HOUSTON — Natural gas futures drifted higher Thursday morning, after weekly data revealed a smaller-than-expected build in inventories last week.
The benchmark next month contract for the fuel gained 3.2 cents, up 1.2 percent to $2.791 per million British thermal unit in early trading Thursday.
The gain came after U.S. Energy Information Administration data showed that commercial stores of natural gas rose by 75 billion cubic feet for the week ending June 19. The build came in under what most analysts thought it would be — an average of 21 estimates compiled by Bloomberg had expected a storage build of 78 billion cubic feet.
A similar situation played out in the previous reporting period (for the week ending June 12), when analysts posted an average estimate of a 92 billion cubic foot increase and only saw 89 billion cubic feet of gas enter storage.
Combined, the reports have added to a sense that the U.S. is either producing less or consuming more natural gas than traders previously thought.
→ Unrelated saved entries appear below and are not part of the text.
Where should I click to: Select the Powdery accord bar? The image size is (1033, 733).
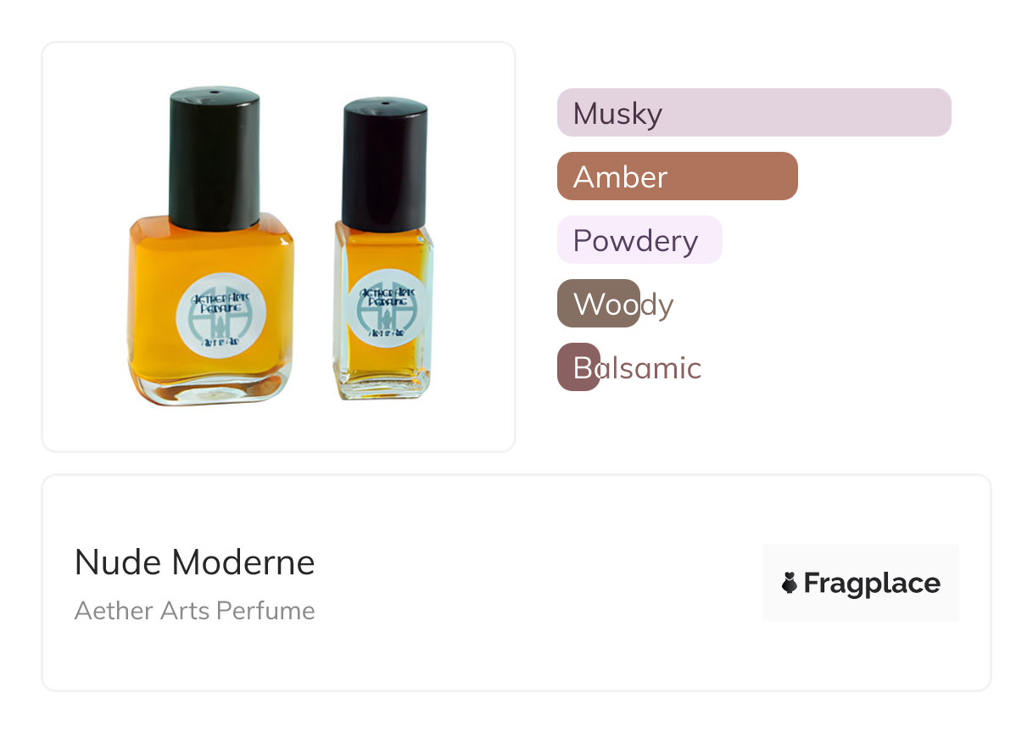click(x=639, y=240)
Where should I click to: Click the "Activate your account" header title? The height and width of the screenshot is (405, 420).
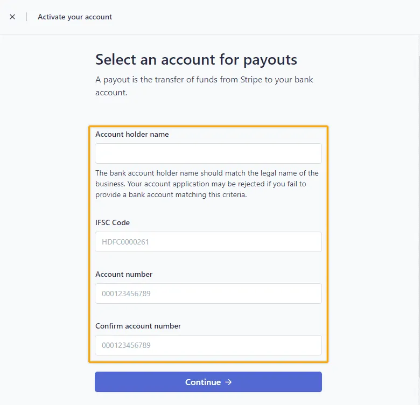[x=75, y=17]
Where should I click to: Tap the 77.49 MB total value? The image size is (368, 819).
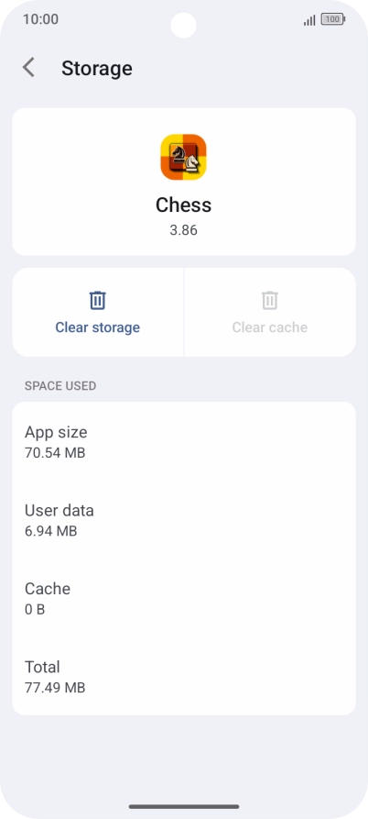[x=55, y=687]
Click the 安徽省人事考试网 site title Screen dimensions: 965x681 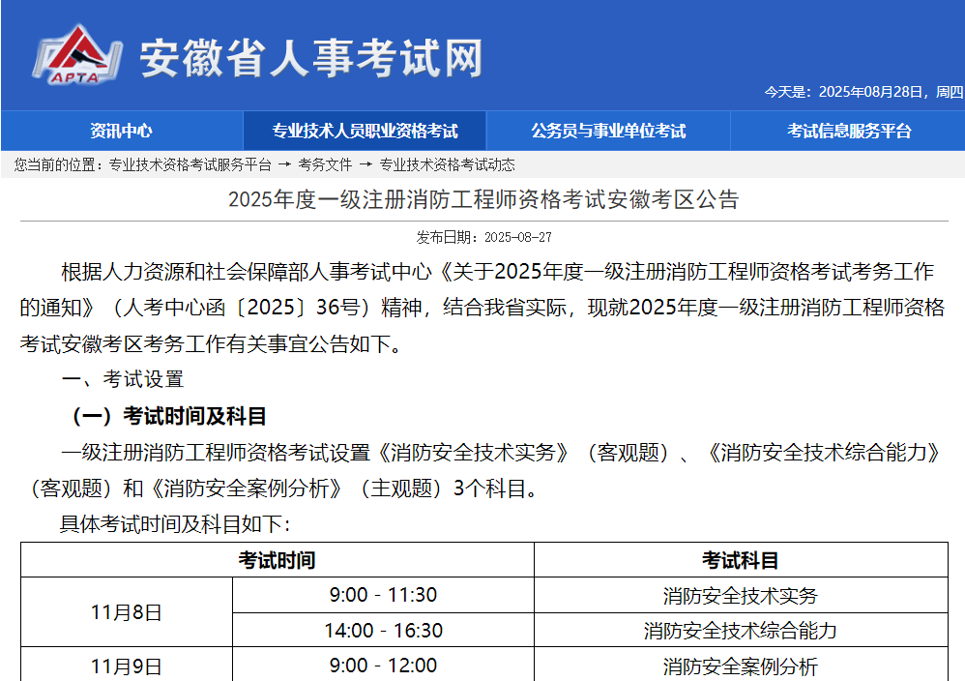click(310, 58)

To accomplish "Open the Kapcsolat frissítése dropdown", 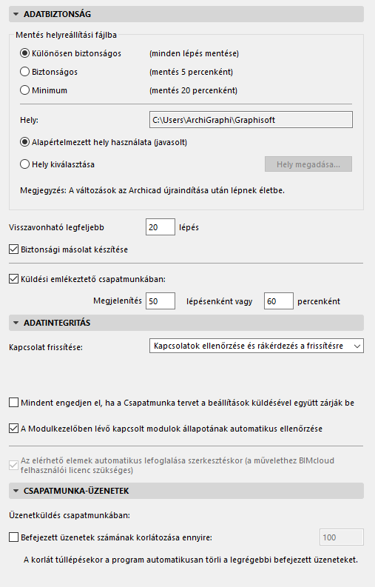I will pos(257,346).
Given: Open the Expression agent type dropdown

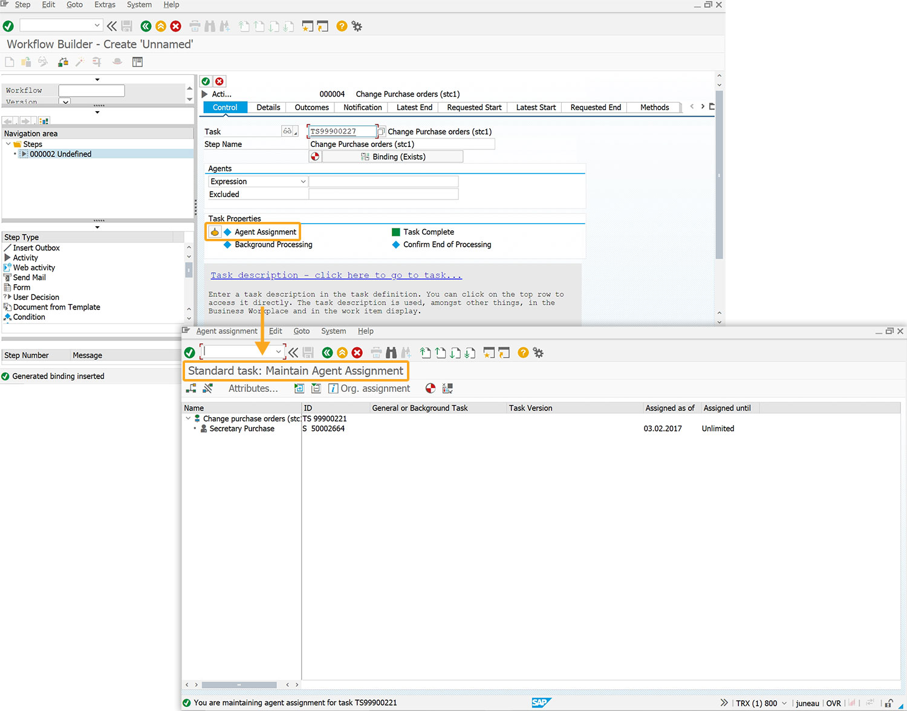Looking at the screenshot, I should pos(303,181).
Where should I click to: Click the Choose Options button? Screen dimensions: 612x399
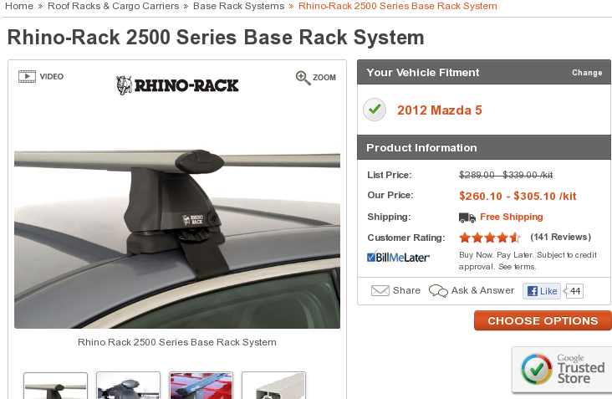(x=543, y=320)
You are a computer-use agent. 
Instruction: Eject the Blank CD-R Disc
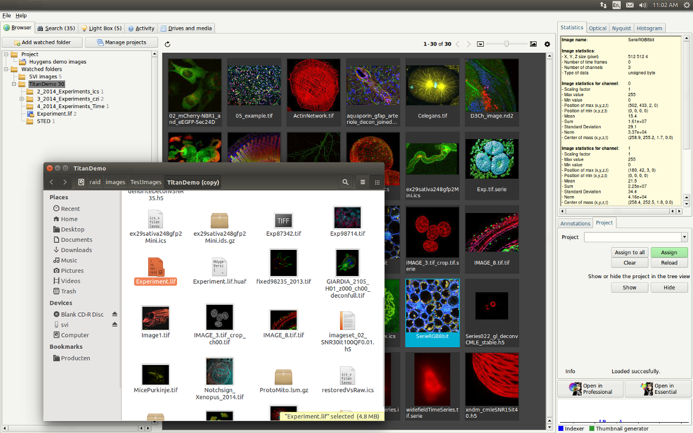click(x=115, y=315)
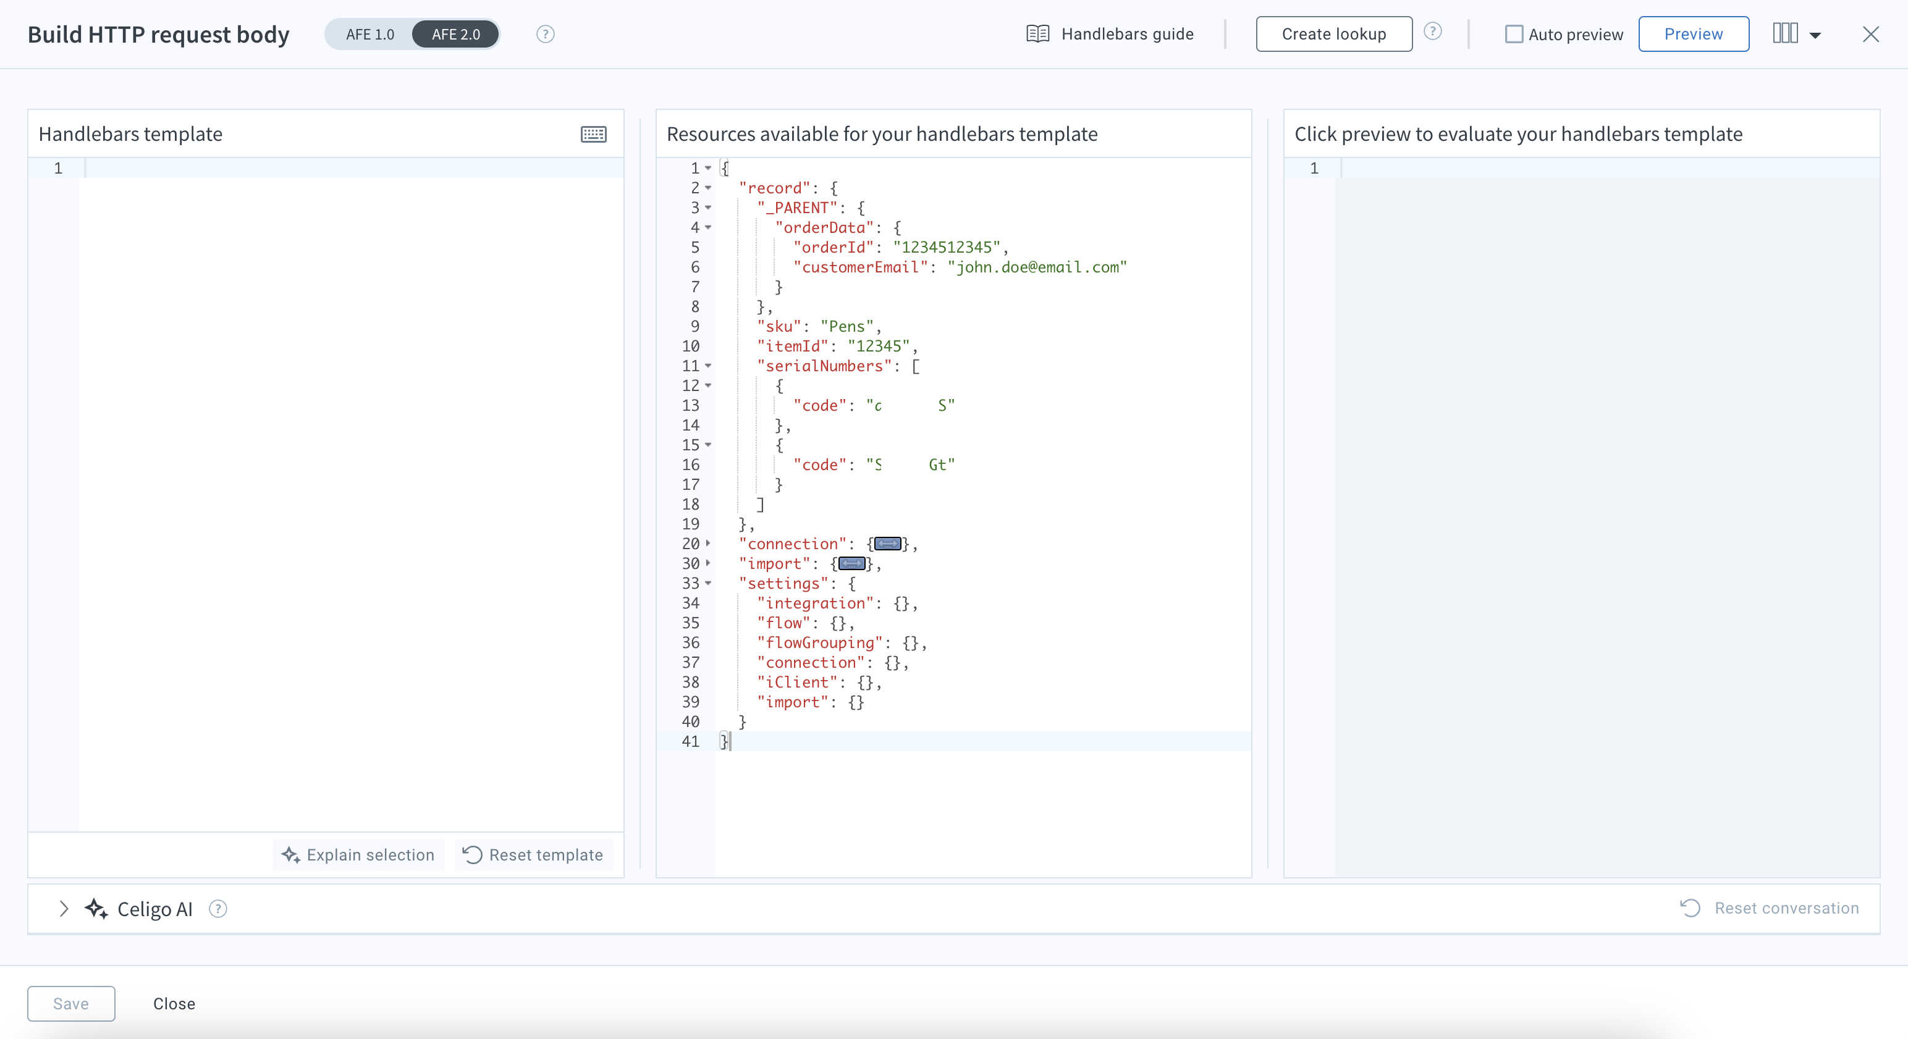Open the layout dropdown arrow
Screen dimensions: 1908x1039
(x=1815, y=35)

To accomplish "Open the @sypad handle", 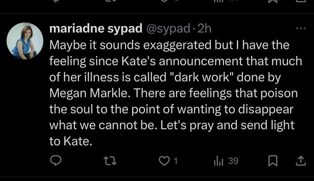I will click(168, 29).

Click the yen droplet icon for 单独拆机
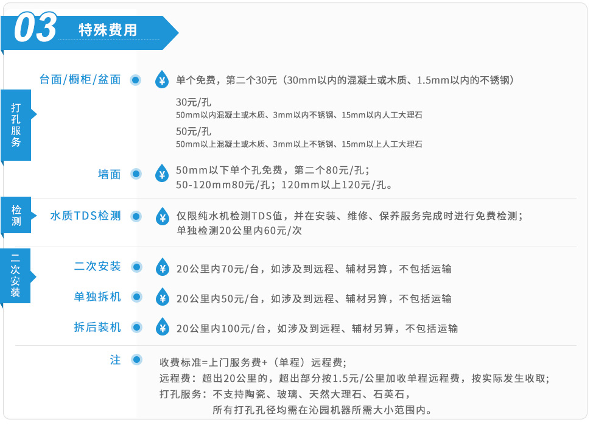[x=162, y=297]
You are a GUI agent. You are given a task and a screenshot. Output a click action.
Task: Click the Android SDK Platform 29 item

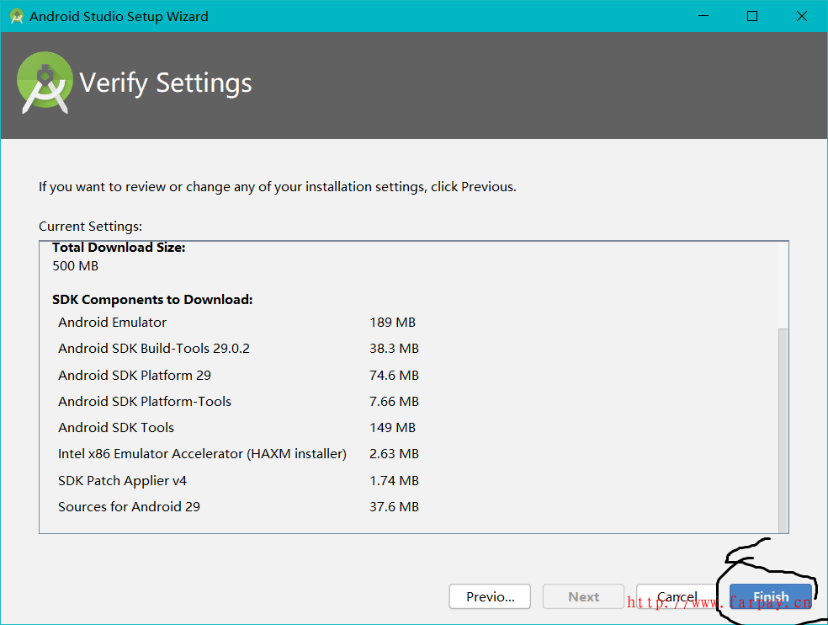tap(134, 375)
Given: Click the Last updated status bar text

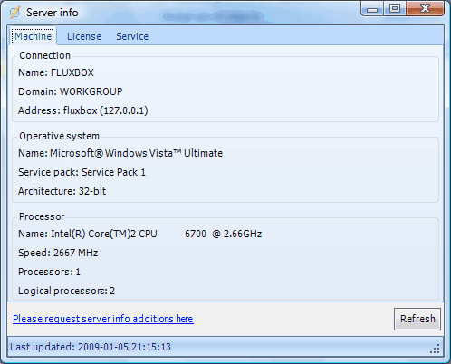Looking at the screenshot, I should point(91,347).
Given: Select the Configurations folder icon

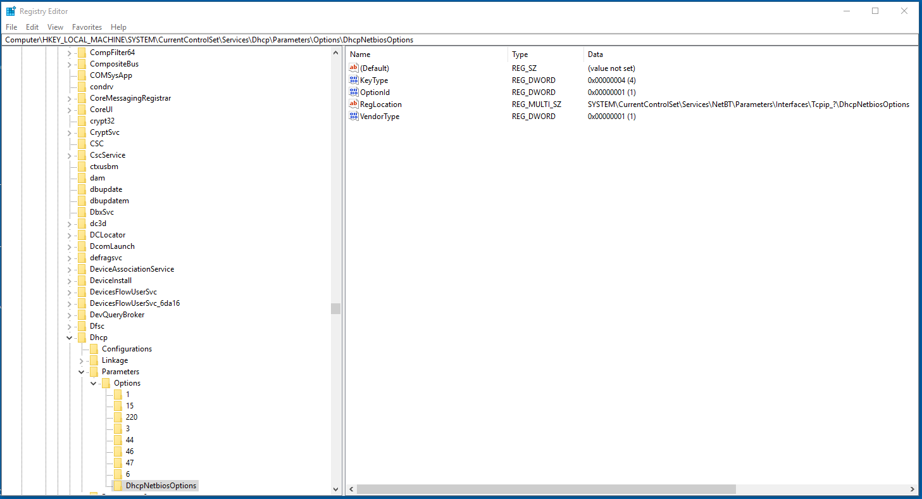Looking at the screenshot, I should click(94, 349).

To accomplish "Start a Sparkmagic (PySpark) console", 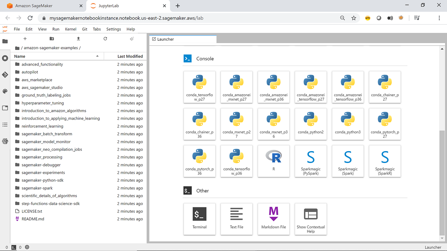I will [311, 161].
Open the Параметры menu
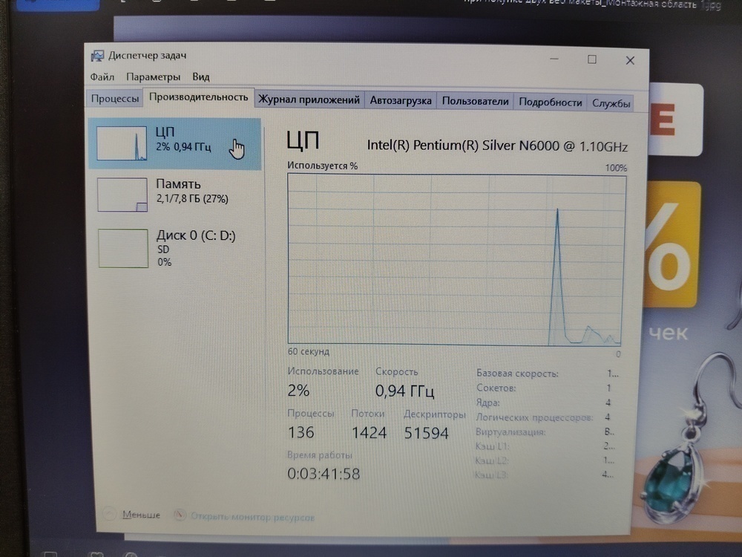Screen dimensions: 742x557 pos(153,76)
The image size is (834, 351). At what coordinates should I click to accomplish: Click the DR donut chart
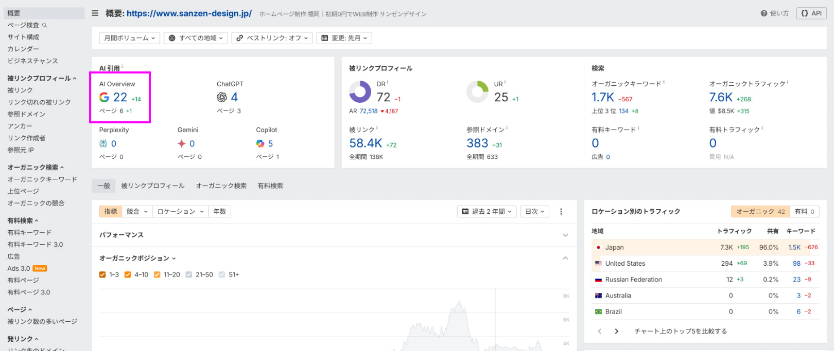[360, 93]
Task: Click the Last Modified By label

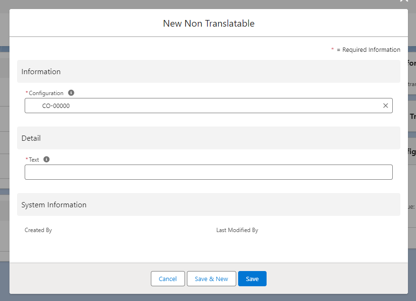Action: coord(237,230)
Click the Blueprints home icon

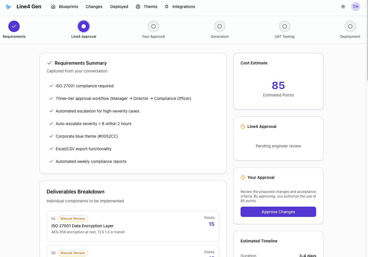point(53,7)
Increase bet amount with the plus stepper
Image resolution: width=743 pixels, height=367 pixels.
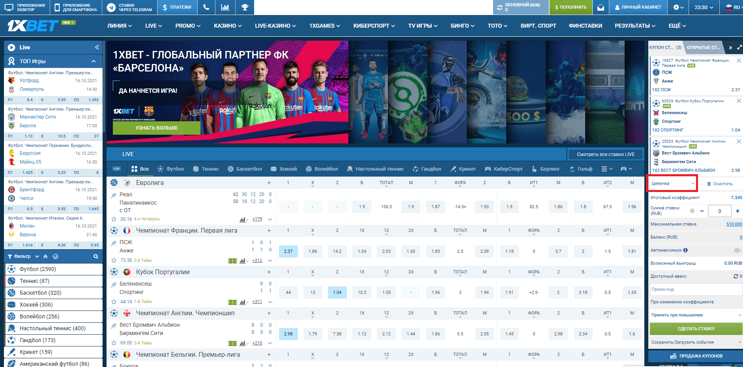pos(737,211)
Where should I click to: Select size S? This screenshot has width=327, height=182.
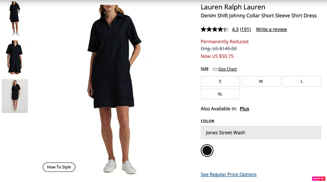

Or, others have suggested, short-term effects have pushed injections into storage lower.
“The 75 (billion cubic feet) in net injections was below the median expectation and tends to reinforce the idea of a modest tightening in the background supply/demand balance,” said Tim Evans of Citi Futures in a note to clients, using tightening to reference to a narrowing gap between production and natural gas demand. “Anecdotally, maintenance work may be limiting supply while power sector demand is on the rise with the closure of some coal-fired power plants.”
However, any shift suggested by recent reports is like rearranging the deck chairs on the Titanic. Prices are still down significantly from the $3.50 to $4.00 per million British thermal unit levels seen last year and few expect a rally in natural gas prices until new sources of demand such as export facilities come online.